Hoy comienzan mis vacaciones y me siento como un souvenir. Ejemplar de objeto autóctono imposible de vender, de hacer viajar fuera de estas fronteras. No acabaré en la repisa de ninguna chimenea de Budapest. No, nada, me llenaré de polvo y olvido (el tuyo) en una estantería de asfalto. Al lado de las barandillas y las postales ajadas por el sol. Se me está quedando cara de coral fosilizado. Y no logro quitarme este olor a plexiglás.
Ni siquiera consigo darme pena. Sólo algo de repelús.
No sé en qué momento pasé de sentir pena por ti a cogerte una tirria que no te puedo soportar. Una tirria que hace que me moleste cada uno de tus movimientos. Tirria estéril. Tirria que se retroalimenta ella solita con el paso de los días y los acontecimientos. Pierdo el tiempo, la paciencia y energías. Pero no lo puedo evitar. Las injusticias me provocan úlceras. Estériles y retroalimentarias. Pero úlceras al fin y al cabo.
No me conozco. Por eso, casi todos los días me presento a mí misma.
- A., esta es A.
- Hola, A. Encantada.
- Igualmente, A.
Y cuando A. le cuenta a A. lo que hace, siente y piensa, A. la mira con incredulidad. Ella hubiera jurado que la historia no era así, sino todo lo contrario.
Así que sigo sin tener una imagen nítida de lo que podría suponer ser A. si no hubiera tantas preguntas que responder. (La próxima vez me busco una esquizofrenia mejor, y no esta de mercadillo).

[Entradas de texto y ubicación de elementos]
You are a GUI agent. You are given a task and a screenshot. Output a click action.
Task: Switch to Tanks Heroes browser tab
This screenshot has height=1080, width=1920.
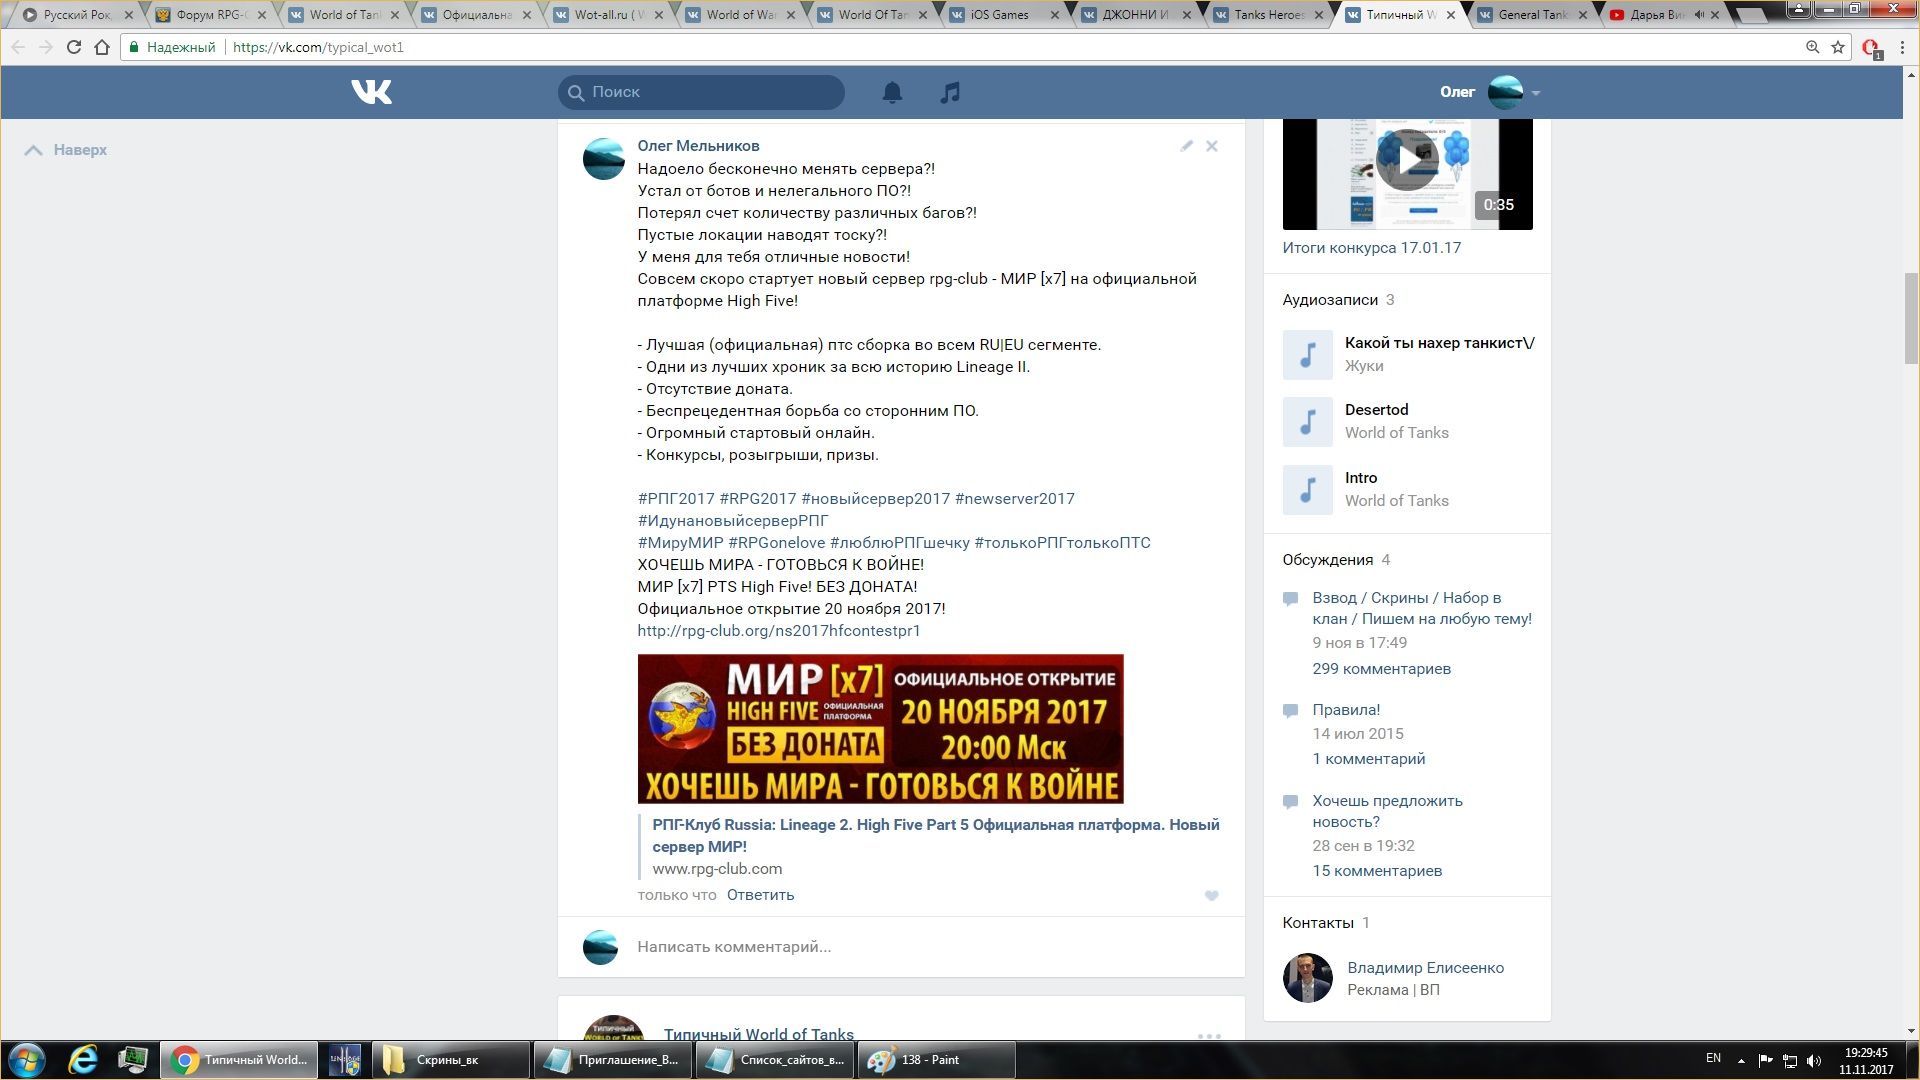pyautogui.click(x=1268, y=15)
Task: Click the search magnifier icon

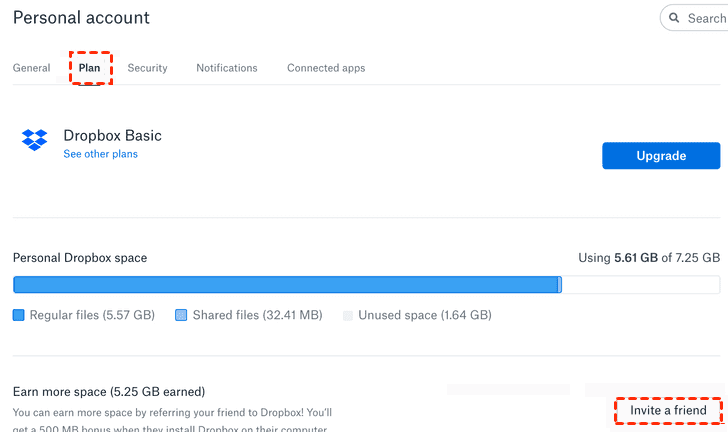Action: 675,18
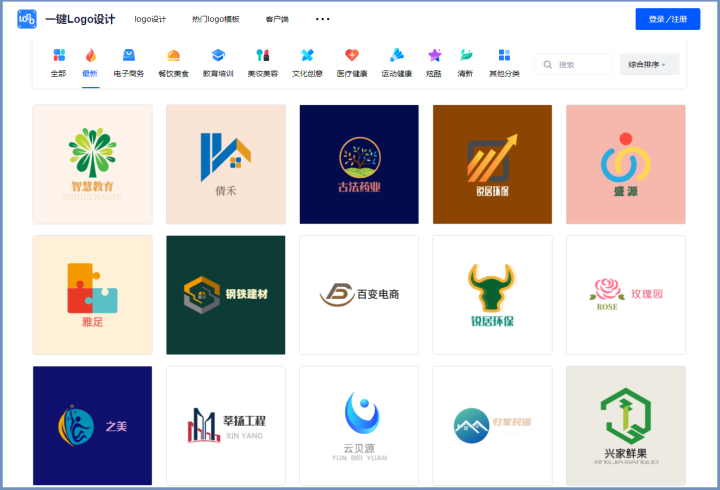Viewport: 720px width, 490px height.
Task: Select the 最新 (Newest) flame icon
Action: (90, 56)
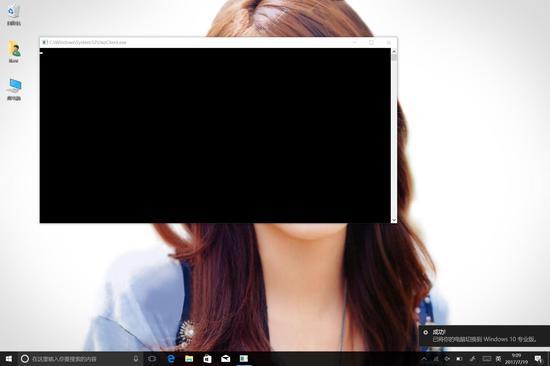Image resolution: width=550 pixels, height=366 pixels.
Task: Click the Cortana circle icon
Action: (25, 359)
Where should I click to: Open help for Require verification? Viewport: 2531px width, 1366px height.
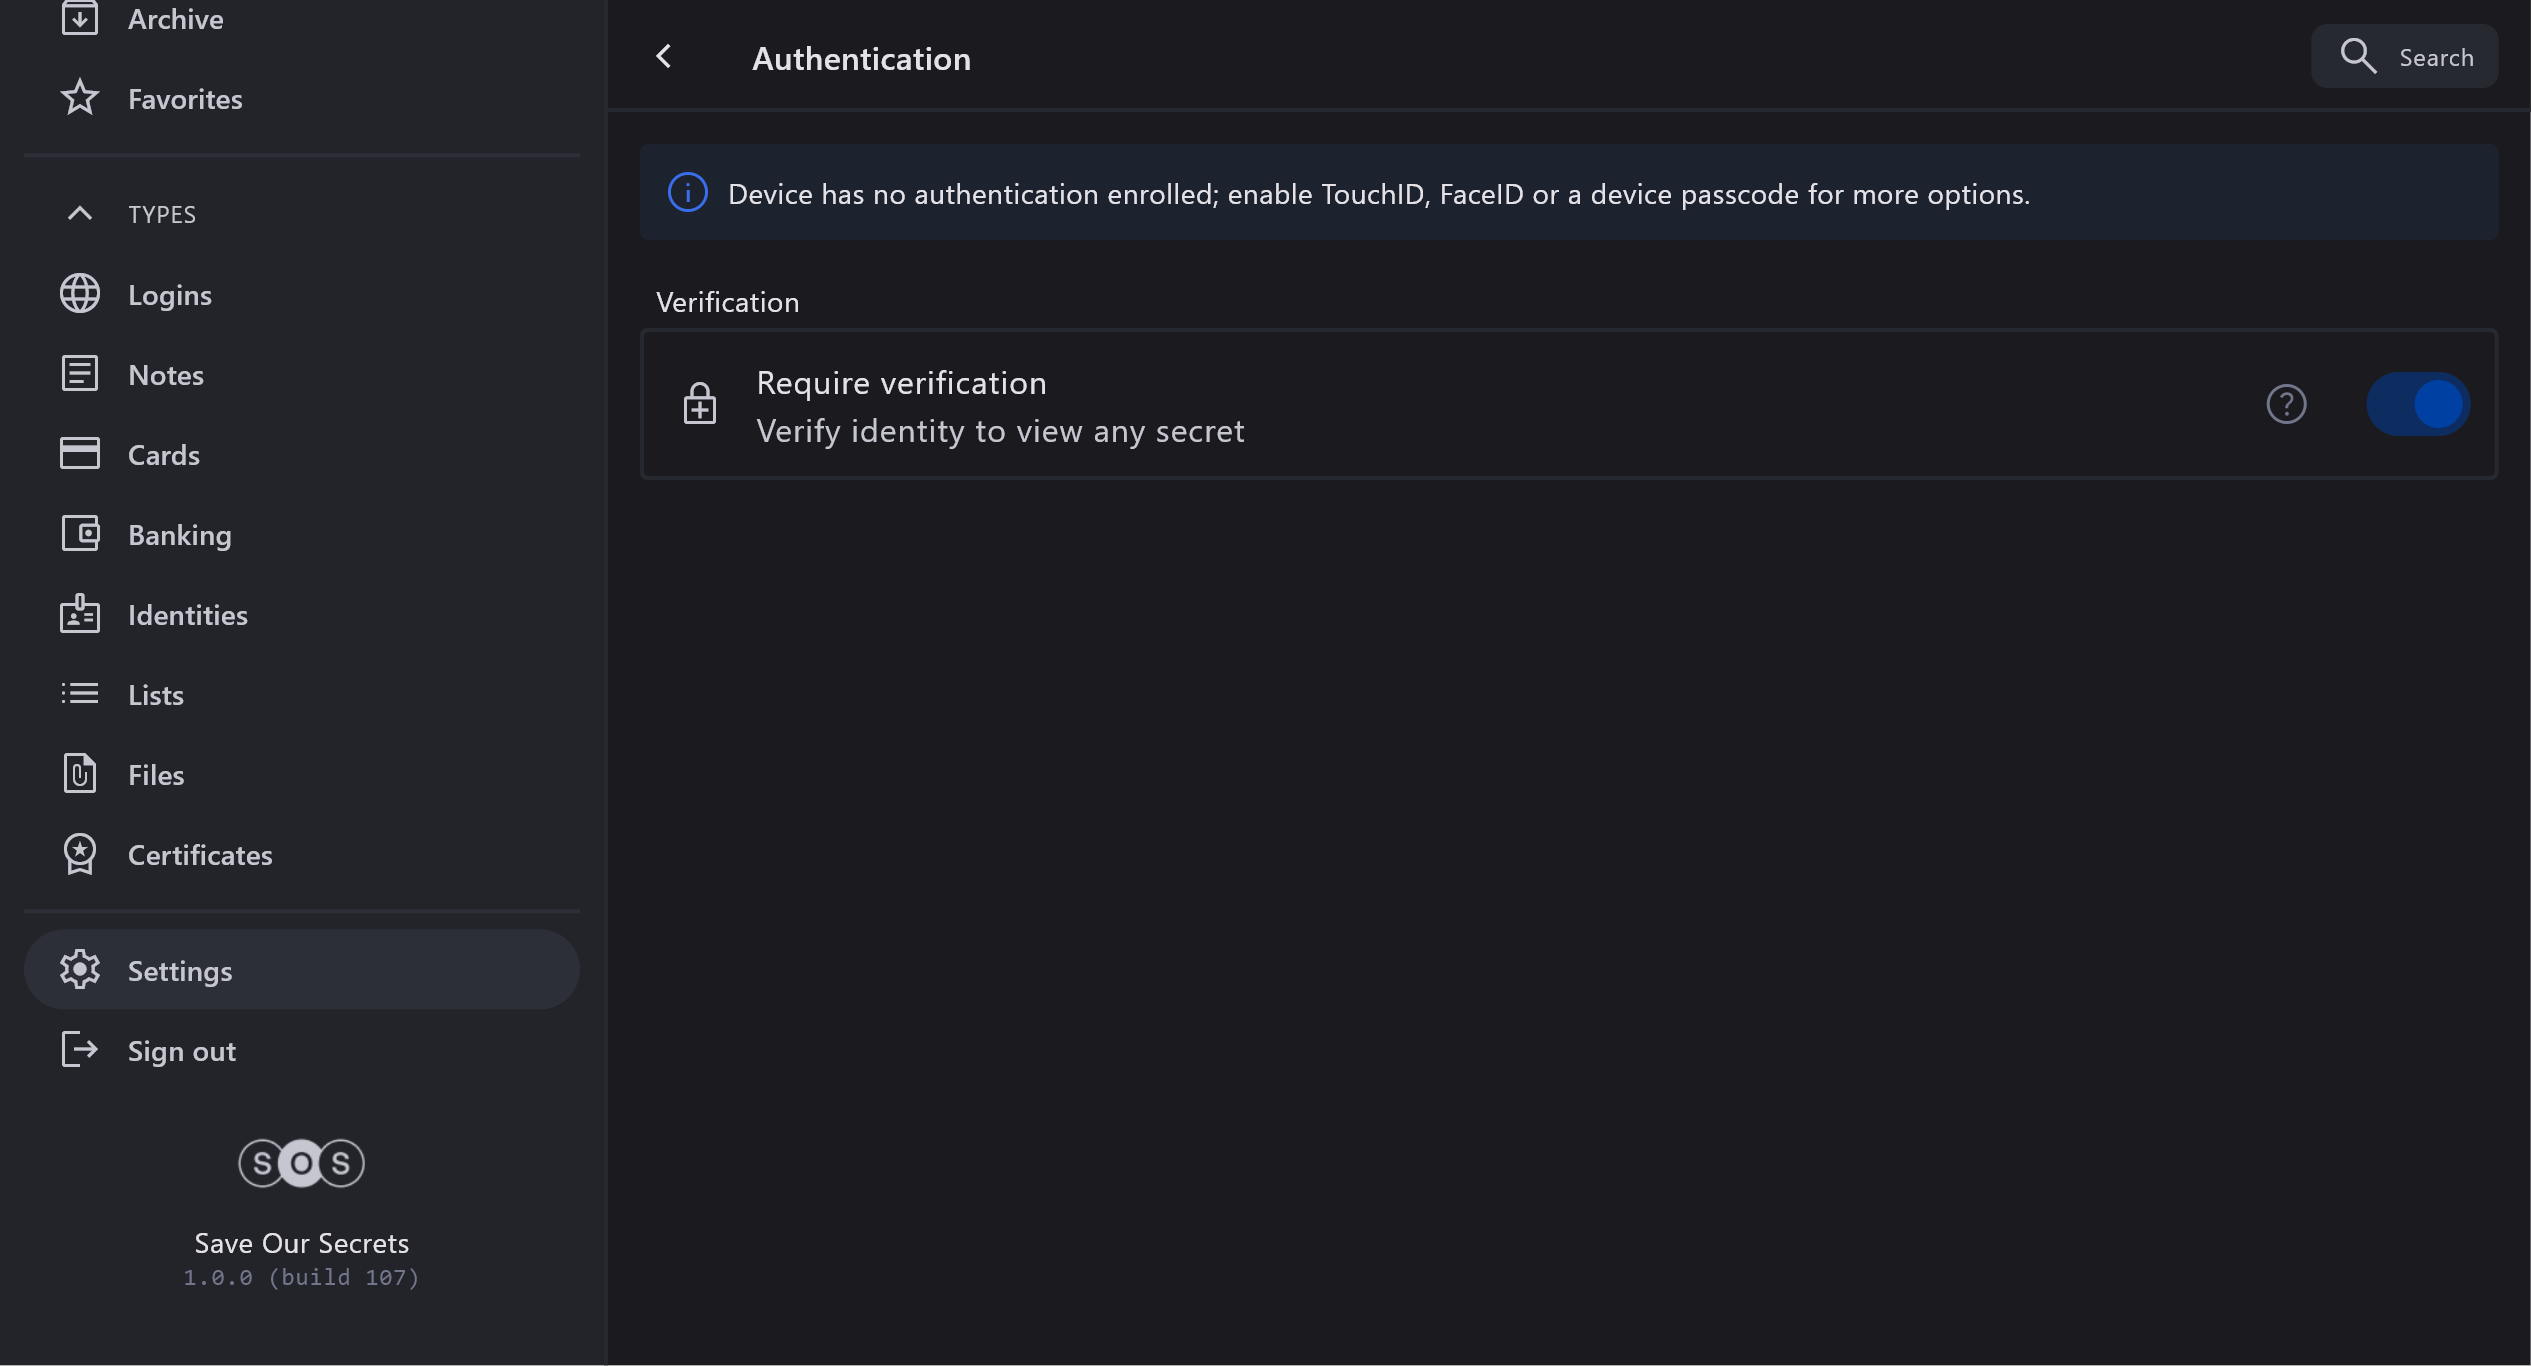pos(2286,404)
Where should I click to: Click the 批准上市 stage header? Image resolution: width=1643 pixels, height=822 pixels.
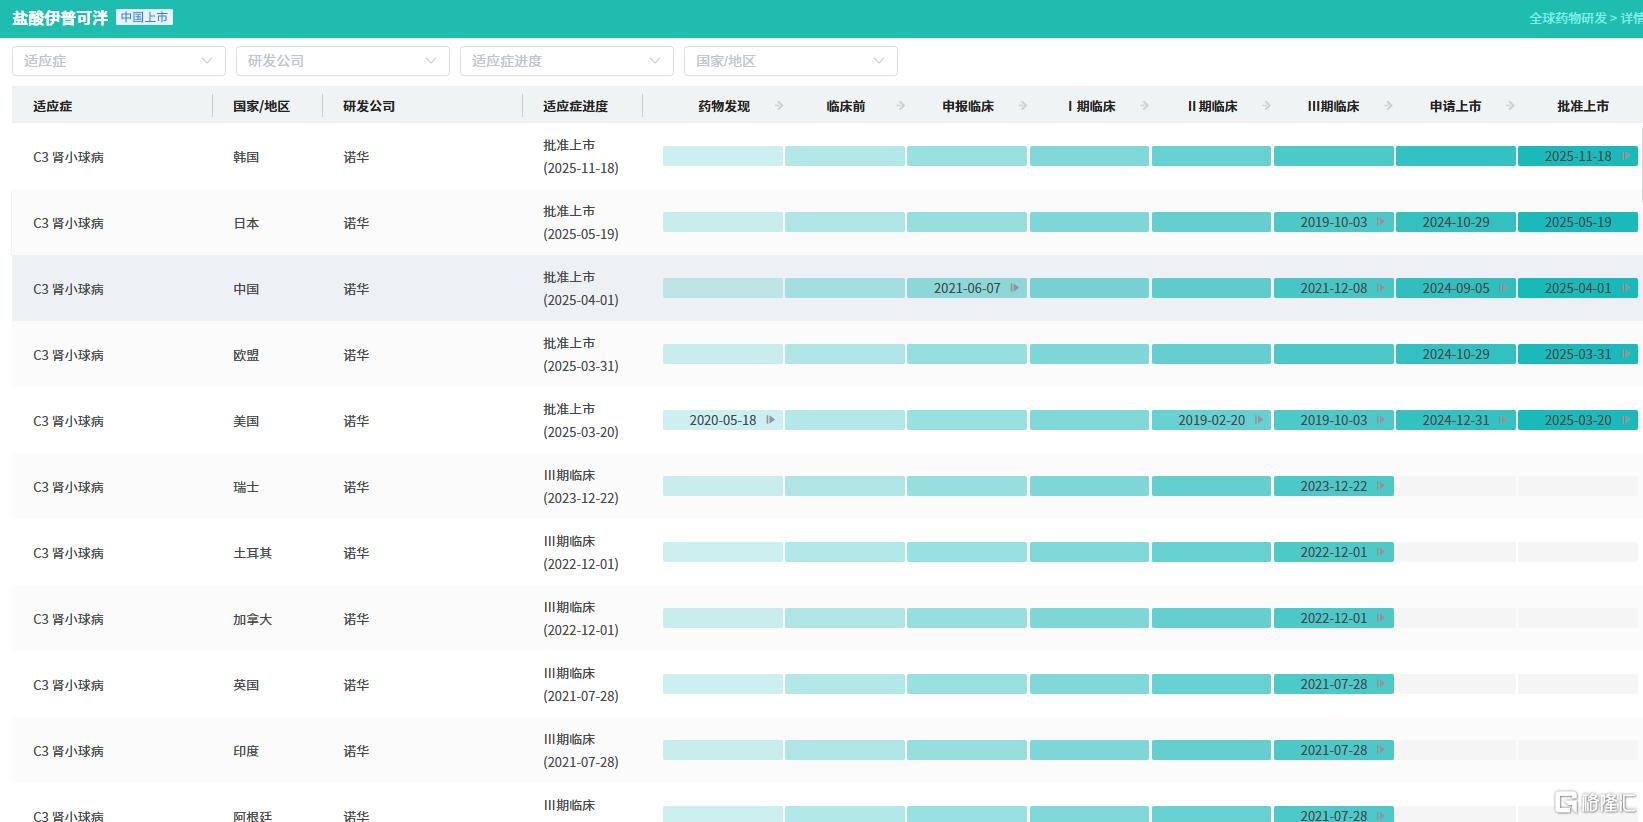click(1582, 106)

QUÉ HARÁS:
1 – Repite literalmente el fragmento del texto desde "- Hola, A. Encantada." hasta "todo lo contrario.".
2 – Explica en una a tres oraciones por qué, según el texto, quien narra se presenta a sí misma casi todos los días.
3 – Traduce al inglés, por favor, esta oración del texto: «Las injusticias me provocan úlceras».

RESPUESTAS:
1 –
- Hola, A. Encantada.
- Igualmente, A.
Y cuando A. le cuenta a A. lo que hace, siente y piensa, A. la mira con incredulidad. Ella hubiera jurado que la historia no era así, sino todo lo contrario.

2 – Porque no se conoce. El texto lo dice: «No me conozco. Por eso, casi todos los días me presento a mí misma».

3 – Injustices give me ulcers.